In vigore dal 1° gennaio 2026 riporta il riordino della disciplina generale degli incentivi alle imprese e i relativi procedimenti amministrativi. Il codice non riguarda incentivi fiscali che non prevedono istruttorie e incentivi con verifiche circoscritte al limite di risorse possibili e gli incentivi contributivi.

Indica criteri per programmazione, coordinamento, attuazione, monitoraggio, comunicazione.

Fonte: Gazzetta Ufficiale

Invio informazioni sulle emissioni di microplastiche, scadenze, Iuclid, supporto Echa

Microplastiche. Helpdesk Reach comunica che è disponibile sul sito Echa il software IUCLID per l’invio all’Agenzia delle informazioni sulle microplastiche. Affiancato dal materiale informativo di supporto.

La nota Echa in merito all’invio, ricorda che la prima scadenza per le emissioni stimate 2025 è il 31 maggio 2026, ovvero, in dettaglio, dovranno essere inviate a Echa le seguenti comunicazioni nelle rispettive scadenze:

“31 maggio 2026 – per i produttori e gli utilizzatori industriali a valle di SPM sotto forma di pellet, scaglie e polveri, utilizzati come materia prima nella produzione di plastica nei siti industriali; e

31 maggio 2027 – per tutti gli altri produttori e utilizzatori industriali a valle di SPM presso siti industriali, nonché per i fornitori che immettono sul mercato per la prima volta prodotti contenenti SPM per usi specifici esentati da parte di professionisti o del pubblico”.

La restrizione è entrata in vigore nel 2023.

Fonte: Echa

Ministero Lavoro, Inl centrale per la sicurezza sul lavoro

Ispettorato nazionale del lavoro centrale nella sicurezza sul lavoro. Così nella nota del Ministero del Lavoro del 25 novembre.
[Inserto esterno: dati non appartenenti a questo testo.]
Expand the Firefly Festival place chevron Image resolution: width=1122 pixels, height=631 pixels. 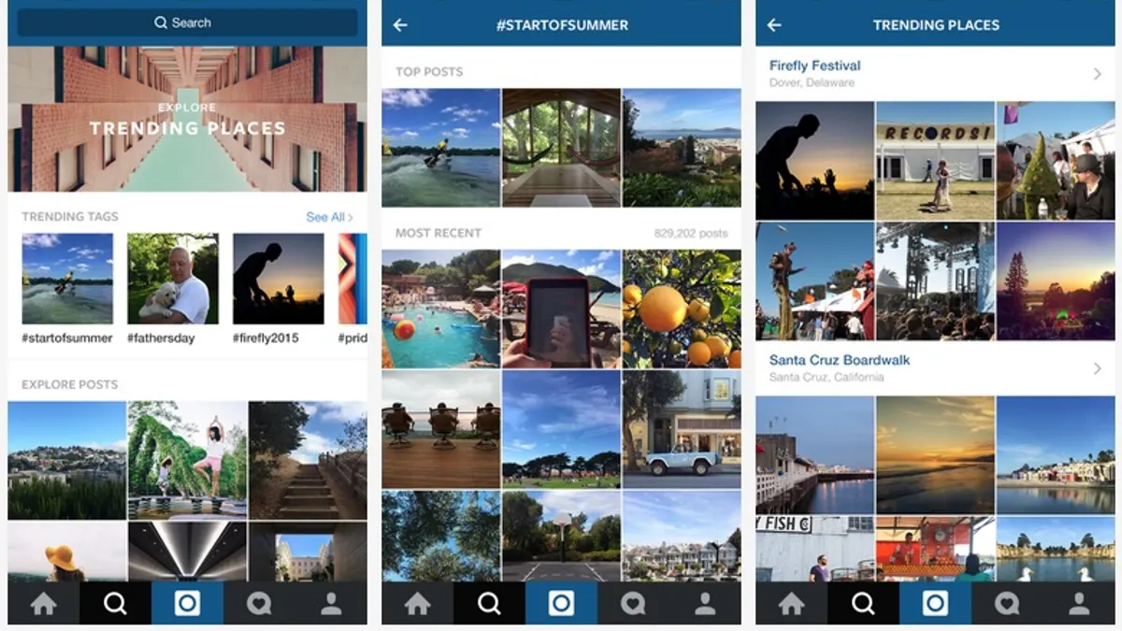point(1098,74)
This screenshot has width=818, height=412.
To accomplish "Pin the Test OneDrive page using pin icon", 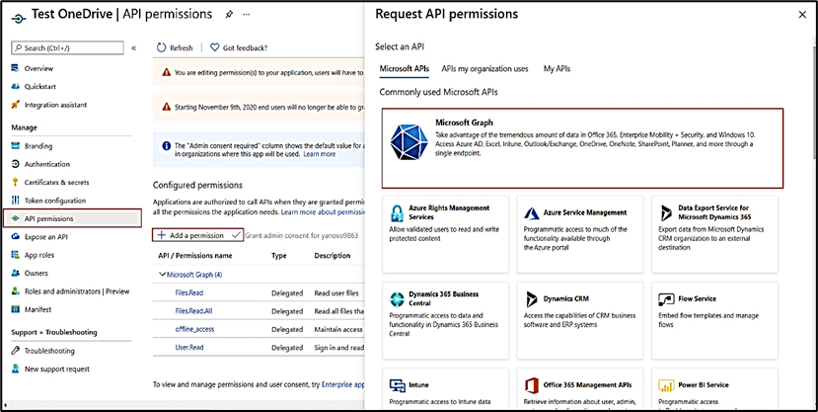I will (x=230, y=15).
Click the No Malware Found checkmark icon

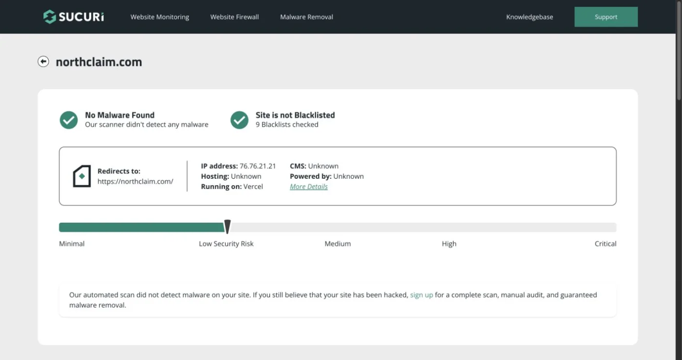tap(69, 120)
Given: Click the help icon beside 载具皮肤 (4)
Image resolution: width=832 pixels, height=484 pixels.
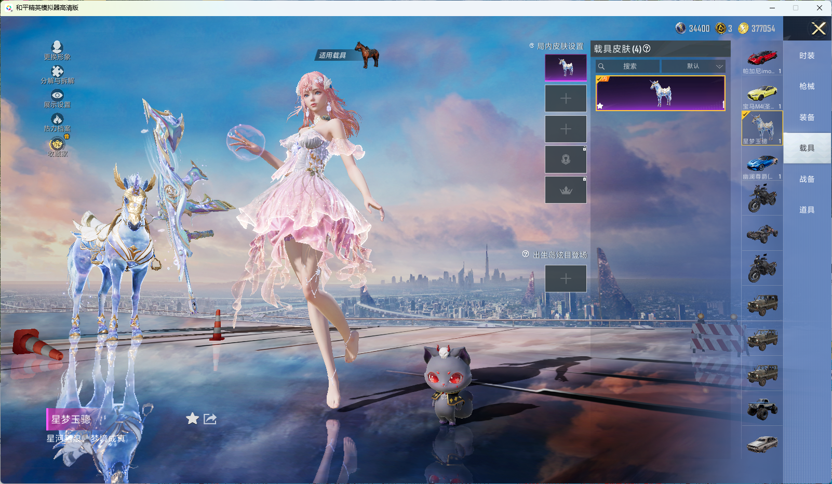Looking at the screenshot, I should [647, 49].
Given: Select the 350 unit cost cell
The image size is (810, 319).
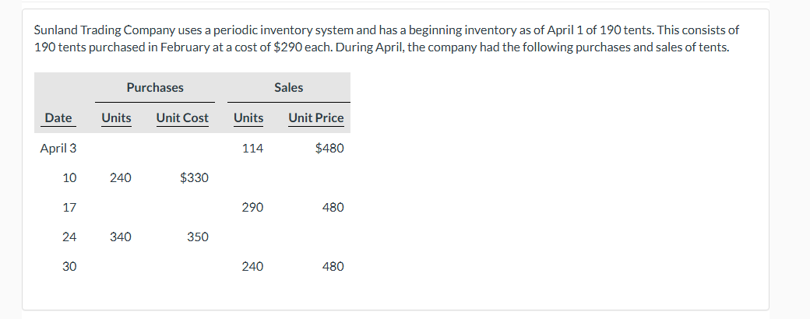Looking at the screenshot, I should click(198, 237).
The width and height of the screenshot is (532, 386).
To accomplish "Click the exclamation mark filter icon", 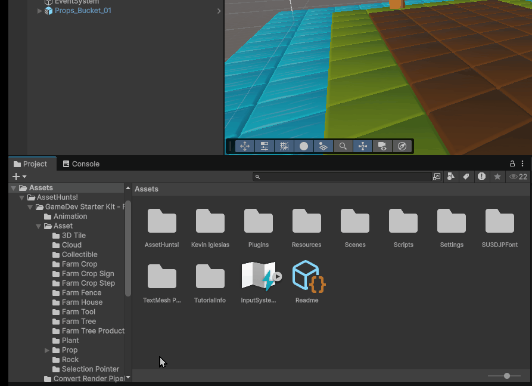I will pyautogui.click(x=481, y=177).

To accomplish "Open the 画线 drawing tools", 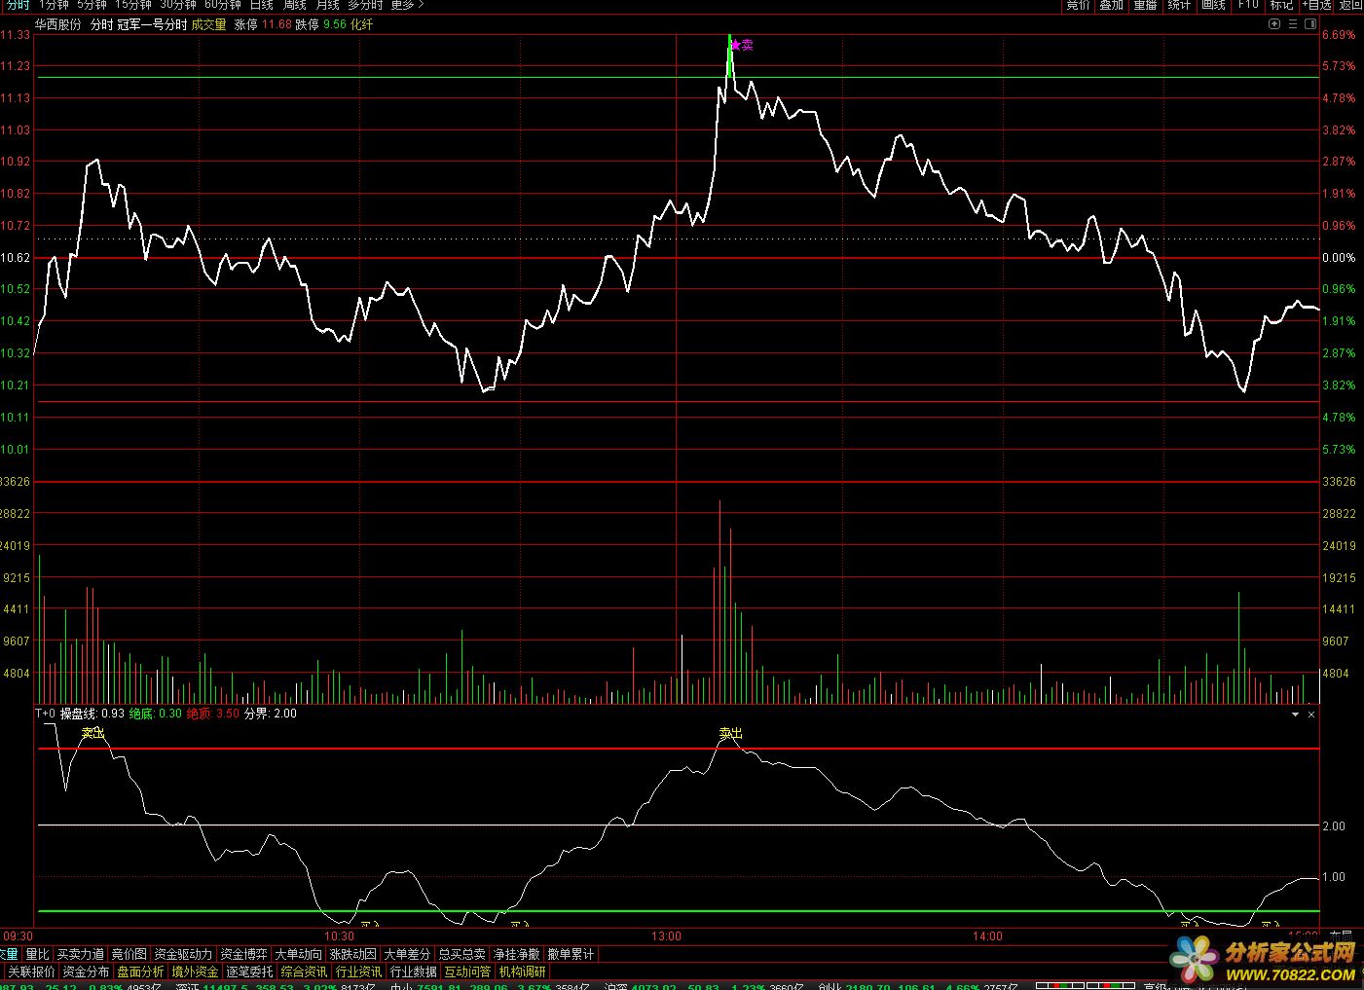I will [x=1213, y=5].
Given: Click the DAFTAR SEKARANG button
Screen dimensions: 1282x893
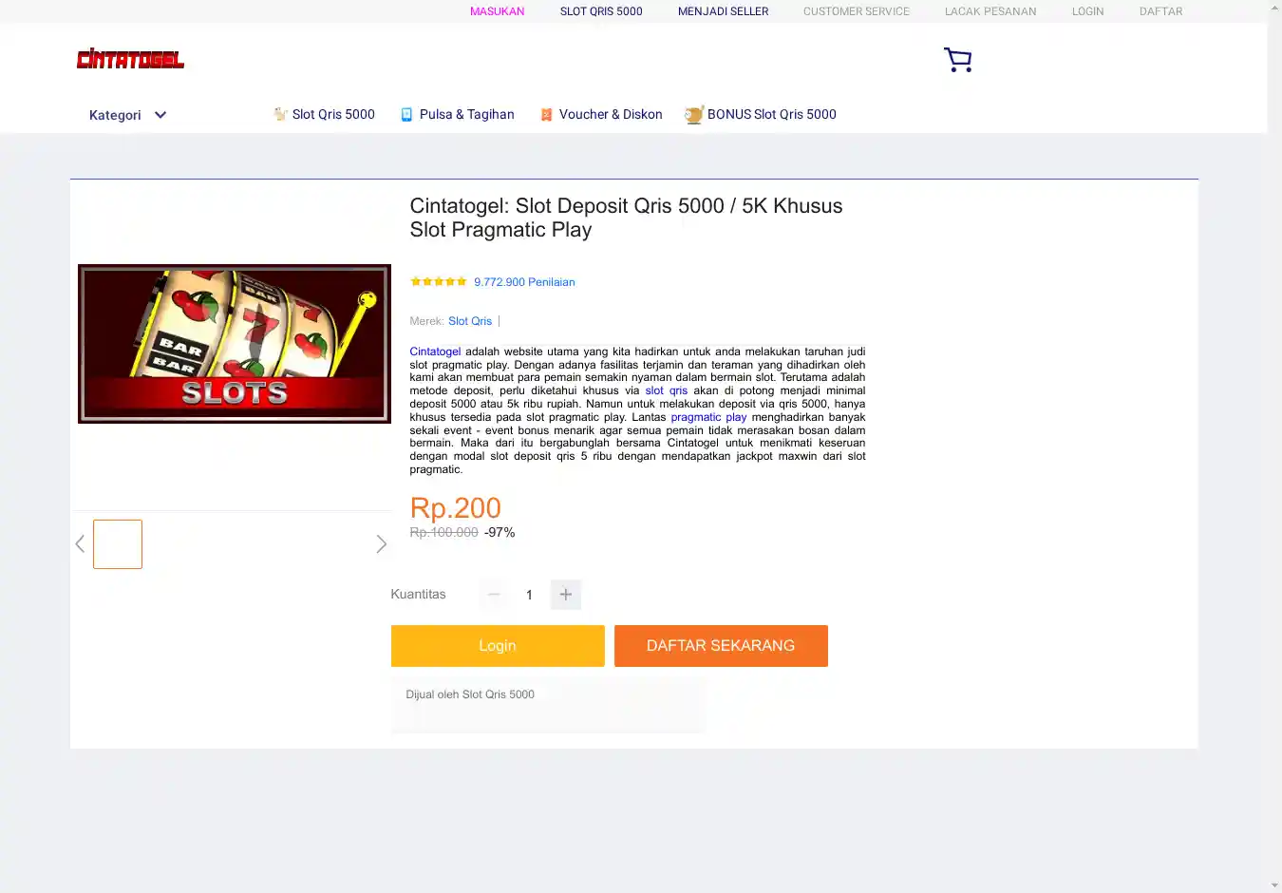Looking at the screenshot, I should 721,646.
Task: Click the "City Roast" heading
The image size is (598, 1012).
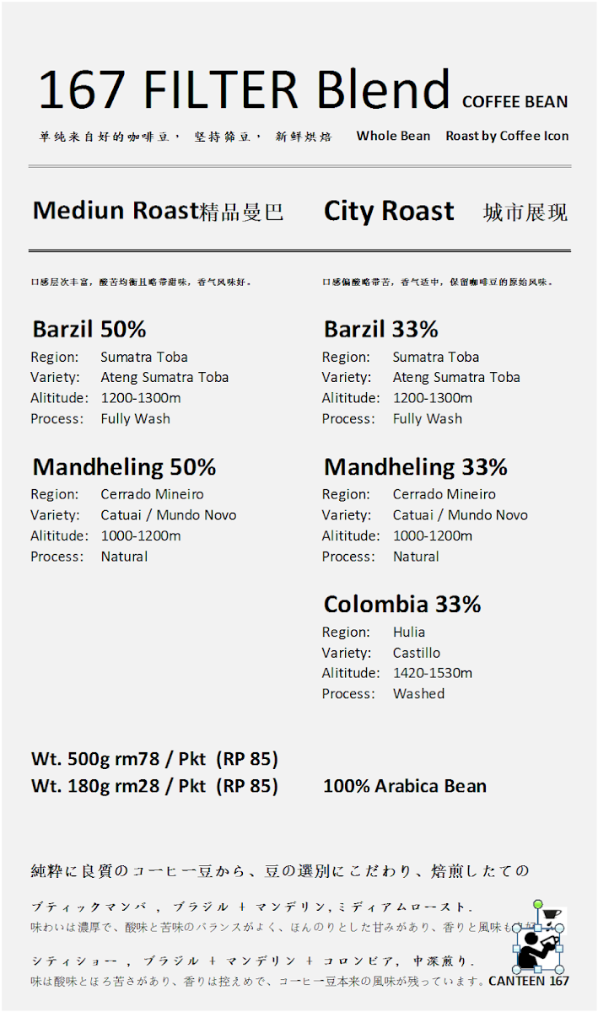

Il Ministero ha riassunto gli impegni degli ultimi due anni attraverso i quali l’Ispettorato è stato reso ancora centrale nelle politiche di tutela della sicurezza e nella vigilanza:

  • indennità di amministrazione personale del Ministero del Lavoro;
  • procedure concorsuali 2024 per 750 nuovi ispettori;
  • incremento di 300 unità da Decreto sicurezza;
  • incremento dirigenziale;
  • incrementi nel Comando Carabinieri per la Tutela del Lavoro con 150 unità;
  • 30 milioni al Fondo efficientamento;
  • somma forfettaria per le missioni, esenzione spese processuali, copertura sanitaria integrativa, perequazione.

Fonte: Ministero Lavoro

Staff House, modalità e scadenze invio domande

Con decreto del 13 novembre 2025 sono stati pubblicati dal Ministero del Turismo i criteri in merito alle Staff House, alla richiesta di contributi per alloggi destinati ai lavoratori del turismo come previsto dal recente decreto 18 settembre 2025 in Gazzetta Ufficiale il 4 ottobre 2025.

Ricordiamo che sono stati stanziati 66 milioni di euro complessivamente per il trienno 2025-2027 e che finanziano allogi destinati ai lavoratori di imprese turistico-ricettive e di somministrazione di alimenti e bevande.

Domande tramite Invitalia a partire dalle ore 12.00 del 21 novembre fino alle ore 17.00 del 19 dicembre 2025. Precaricamento aperto il 17 novembre.

Domande tramite l’allegato presente nel decreto. Per ogni proponente possibile una sola domanda.